The International Organisation for Migration (IOM) estimates 70,000 people are trafficked a year in Colombia

BOGOTA (Thomson Reuters Foundation) - In Singapore, a Colombian woman is promised a job as a model and ends up locked and beaten in a brothel and forced to take heroin. In Colombia, a girl takes a job as a domestic worker and then finds herself coerced to work as a prostitute, her earnings taken away.

These are just some of the ways women and girls get caught in sex trafficking rings, according to a report by Women's Link Worldwide, a global women's rights group, which says human trafficking inside Colombia has become an 'endemic practice'.

Ariadna Tovar, the report's lead author, said Colombia was not only a country of origin for trafficking with victims transported to other Latin American countries, Asia and Europe, it was also a transit country and a country of destination - for mainly indigenous women and girls from Ecuador forced into sexual exploitation.

"But what's less known is that Colombia is a country with high levels of internal trafficking, a problem that's invisible," Tovar told reporters in Bogota on Friday.

"Human trafficking isn't seen as a problem inside Colombia, but something that occurs beyond its borders.
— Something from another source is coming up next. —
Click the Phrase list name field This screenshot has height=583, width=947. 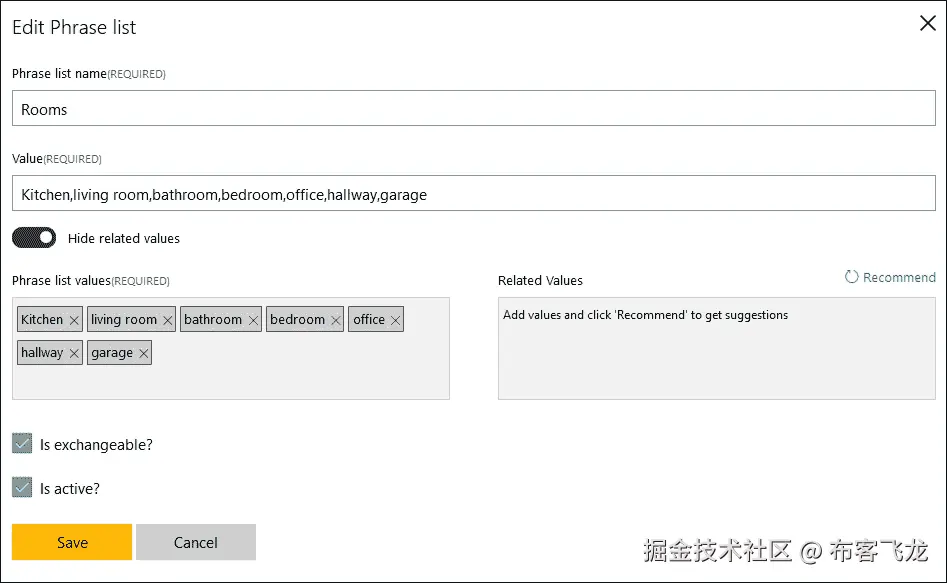click(470, 108)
The efforts of state agents are more targeted towards victims of transnational trafficking than internal trafficking," she added.   
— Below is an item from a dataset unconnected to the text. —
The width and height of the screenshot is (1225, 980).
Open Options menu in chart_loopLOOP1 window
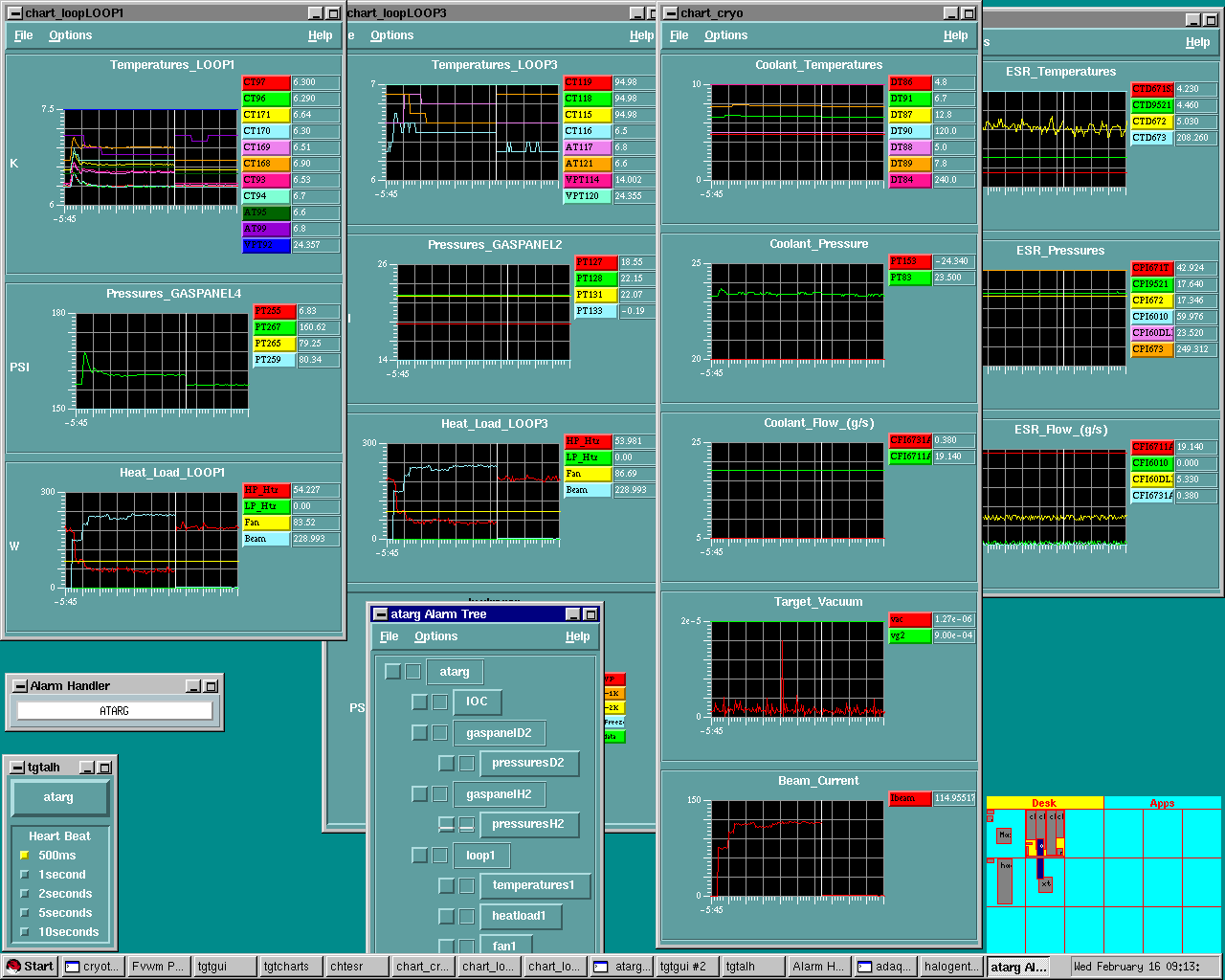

The International Organisation for Migration (IOM) estimates 70,000 people are trafficked a year in Colombia.

Until recently, Latin America was known as a region from which people were trafficked, but more people are being trafficked through countries in Latin America and it's a region where trafficking victims are increasingly ending up, IOM says.

Inside Colombia, the sexual exploitation of women and girls in certain parts of the country is on the rise, the report said.

Improved security and a waning guerrilla insurgency has fuelled a mining boom - both legal and illegal - drawing male labourers from across the country who typically leave their wives and partners behind to work in remote, inhospitable areas where organised crime networks operate.

"There's human trafficking going to mining areas, including gold mining areas, like in the Choco province. There's a flow of women to mining areas where there's sexual exploitation going in," Tovar said.

Greater security has also attracted record numbers of tourists to the country which in turn is driving a growing demand for sex tourism, particularly along its Caribbean coast.

TRAPPED BY THREATS AND DEBT

Women and girls who are poor and unemployed are most vulnerable to being sexually exploited because they are more likely to be lured by a recruiter's false promises of money and a better life, the report said.

Once caught in trafficking rings, it is hard to escape, the report said. Victims can be held captive or trapped by threats to themselves or their families and children.

"Some are locked up, as in the cases of (Colombian) women we've come across trafficked to Singapore and Japan, where they're forced to take drugs so it's easier to control them." Tovar said. "In Colombia, some victims are sometimes allowed to return home for a limited time. But they're threatened and told that if they don't come back or phone their traffickers at certain times, their children or family will be harmed."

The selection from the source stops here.